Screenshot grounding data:
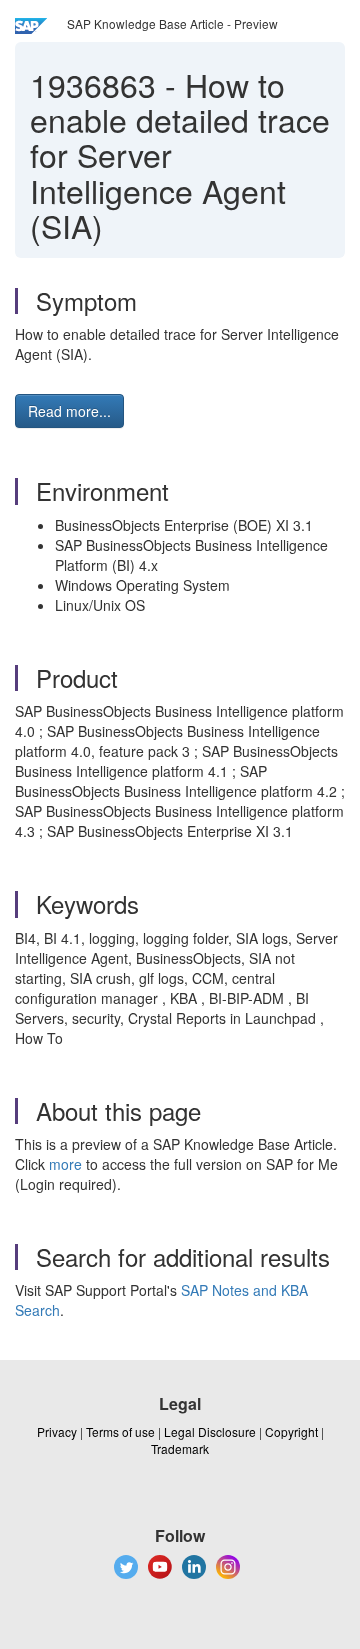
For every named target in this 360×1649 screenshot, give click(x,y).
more (65, 1164)
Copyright (291, 1431)
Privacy (57, 1431)
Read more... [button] (69, 411)
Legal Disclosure (210, 1431)
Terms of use (120, 1431)
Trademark (180, 1448)
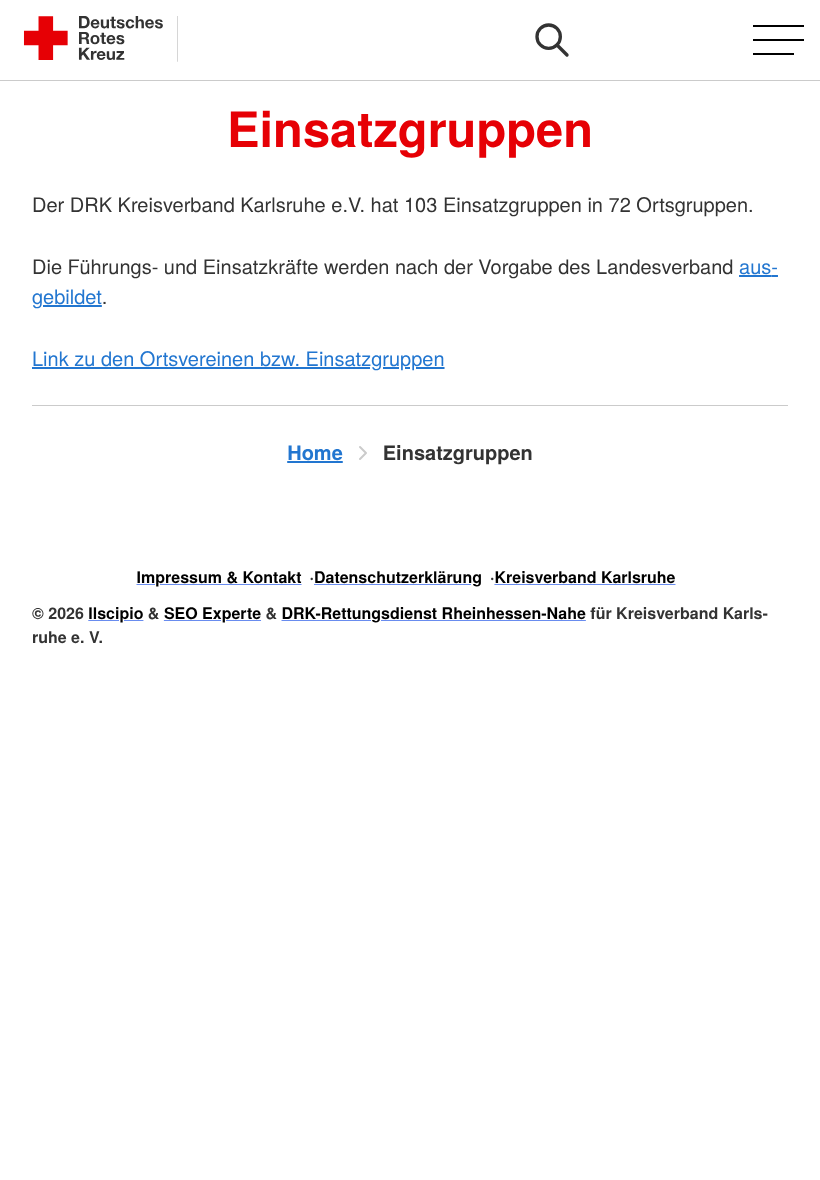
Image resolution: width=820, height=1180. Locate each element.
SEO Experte (212, 612)
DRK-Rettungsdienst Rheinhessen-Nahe (434, 612)
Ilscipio (115, 612)
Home (315, 452)
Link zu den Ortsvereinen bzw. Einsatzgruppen (238, 357)
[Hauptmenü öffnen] (778, 40)
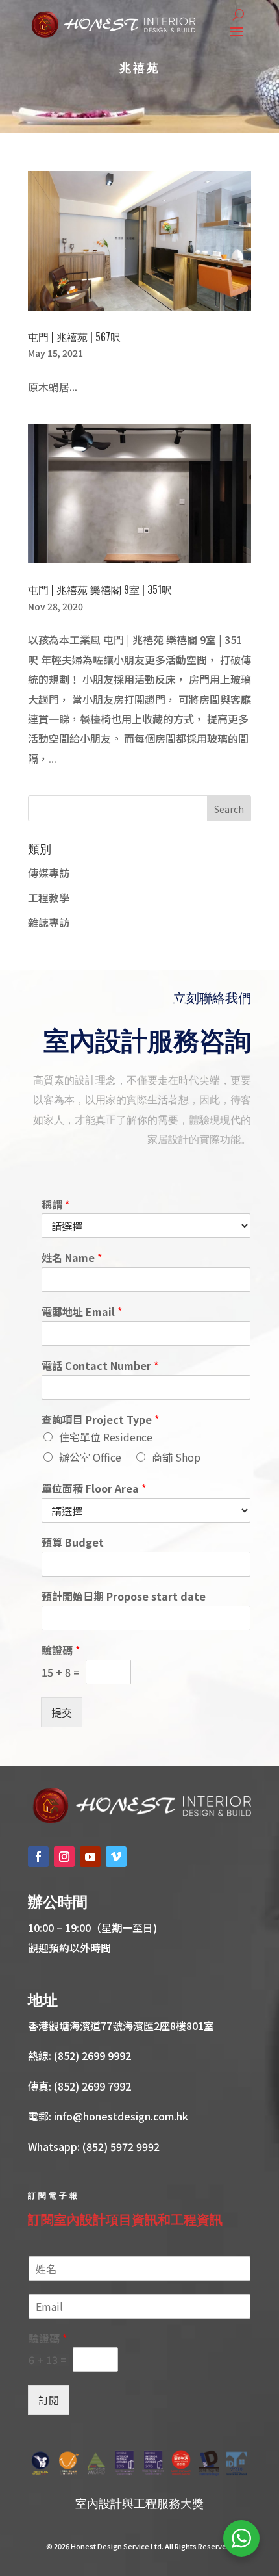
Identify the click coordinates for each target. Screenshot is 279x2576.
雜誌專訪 (48, 922)
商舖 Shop (176, 1457)
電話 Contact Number (100, 1365)
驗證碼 (61, 1650)
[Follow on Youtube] (90, 1856)
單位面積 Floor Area (94, 1488)
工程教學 (48, 897)
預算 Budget (73, 1542)
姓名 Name (72, 1258)
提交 (61, 1712)
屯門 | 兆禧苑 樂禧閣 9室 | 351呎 (100, 589)
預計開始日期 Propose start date (124, 1596)
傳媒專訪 (48, 873)
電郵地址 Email (82, 1312)
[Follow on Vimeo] (116, 1856)
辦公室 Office (90, 1457)
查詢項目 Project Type (100, 1419)
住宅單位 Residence (105, 1437)
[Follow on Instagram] (64, 1856)
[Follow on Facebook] (38, 1856)
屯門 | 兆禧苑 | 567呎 (74, 336)
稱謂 (55, 1204)
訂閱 (48, 2400)
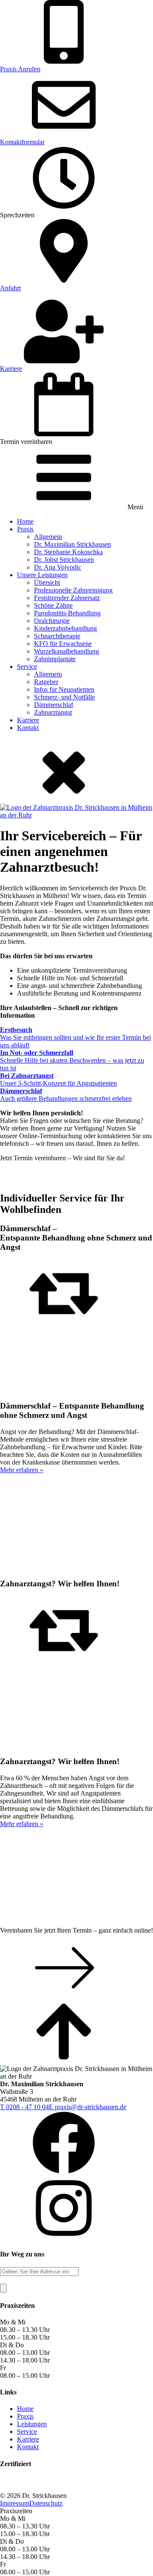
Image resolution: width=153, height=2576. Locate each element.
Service (27, 666)
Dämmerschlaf (53, 704)
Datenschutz (45, 2503)
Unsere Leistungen (42, 574)
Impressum (14, 2503)
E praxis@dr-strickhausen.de (87, 2106)
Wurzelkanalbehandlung (66, 651)
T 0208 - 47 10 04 (24, 2106)
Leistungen (32, 2423)
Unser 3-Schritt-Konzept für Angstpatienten (58, 1079)
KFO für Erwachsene (63, 643)
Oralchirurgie (52, 620)
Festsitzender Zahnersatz (67, 597)
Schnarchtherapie (57, 636)
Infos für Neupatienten (64, 689)
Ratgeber (46, 681)
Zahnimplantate (55, 658)
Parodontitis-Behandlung (67, 613)
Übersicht (47, 582)
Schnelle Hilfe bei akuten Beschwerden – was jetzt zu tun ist (72, 1060)
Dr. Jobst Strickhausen (64, 559)
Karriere (28, 720)
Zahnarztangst (53, 712)
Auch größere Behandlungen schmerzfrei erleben (66, 1094)
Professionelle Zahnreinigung (73, 590)
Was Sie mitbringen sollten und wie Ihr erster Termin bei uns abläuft (75, 1037)
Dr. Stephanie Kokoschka (68, 552)
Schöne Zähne (53, 605)
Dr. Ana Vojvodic (57, 567)
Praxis (25, 529)
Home (25, 521)
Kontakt (28, 727)
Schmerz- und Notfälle (64, 697)
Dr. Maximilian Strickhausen (72, 544)
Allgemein (48, 536)
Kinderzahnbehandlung (65, 628)
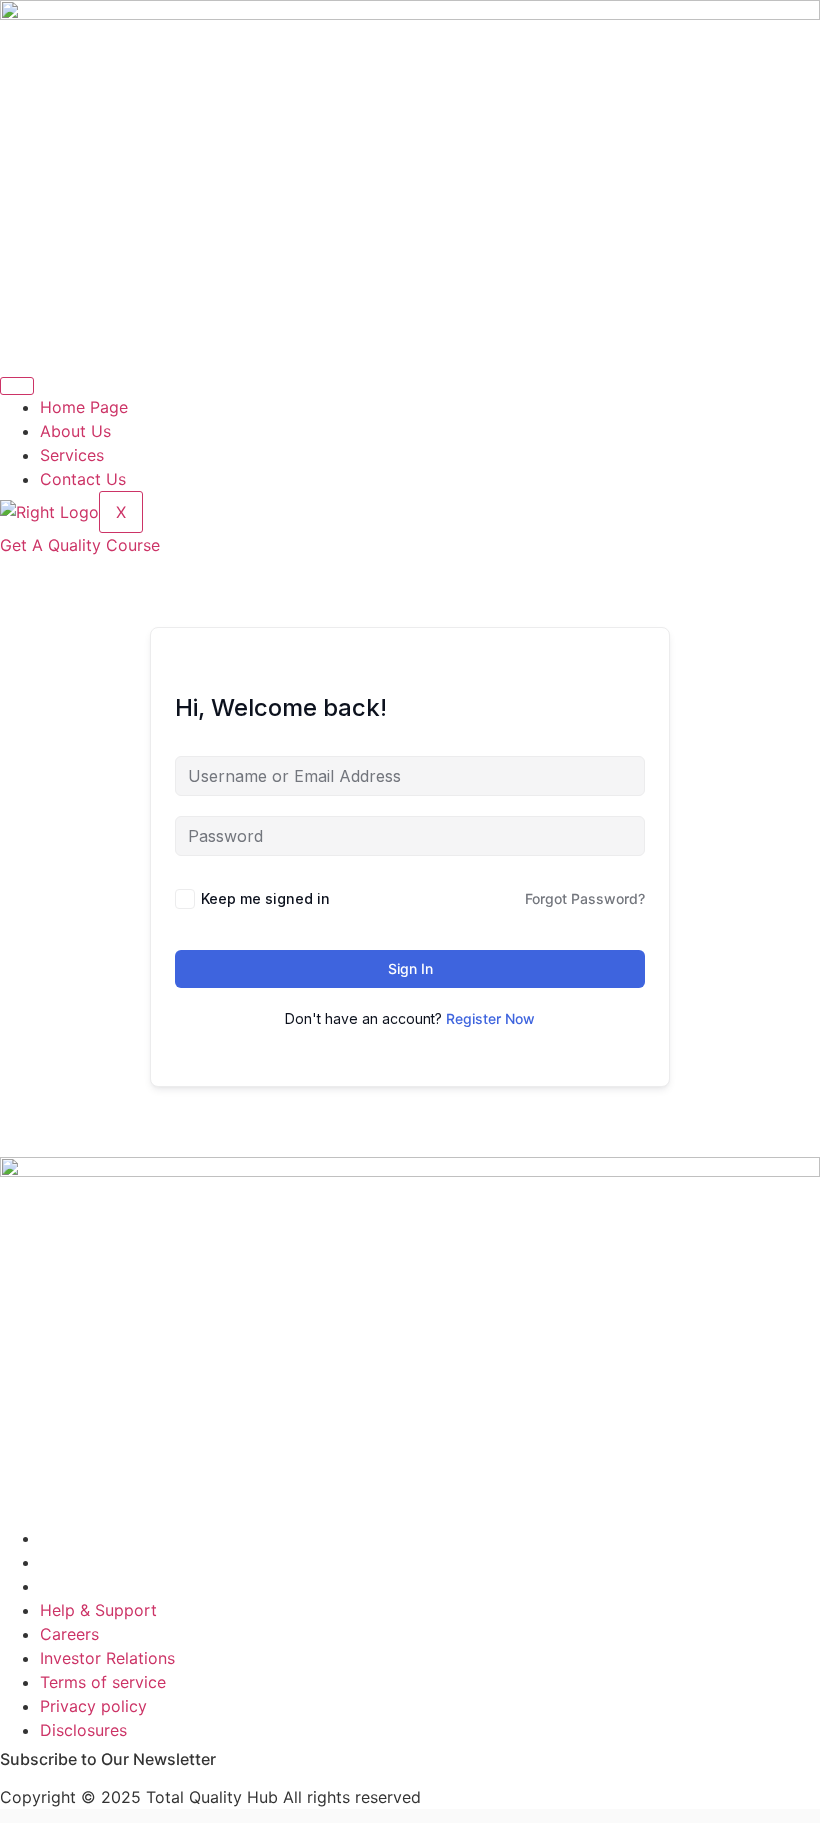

◆ Assigned task
Could you please give the number of lines in the data above that contain the word "target"? Only the number is needed.

◆ Output for this task
2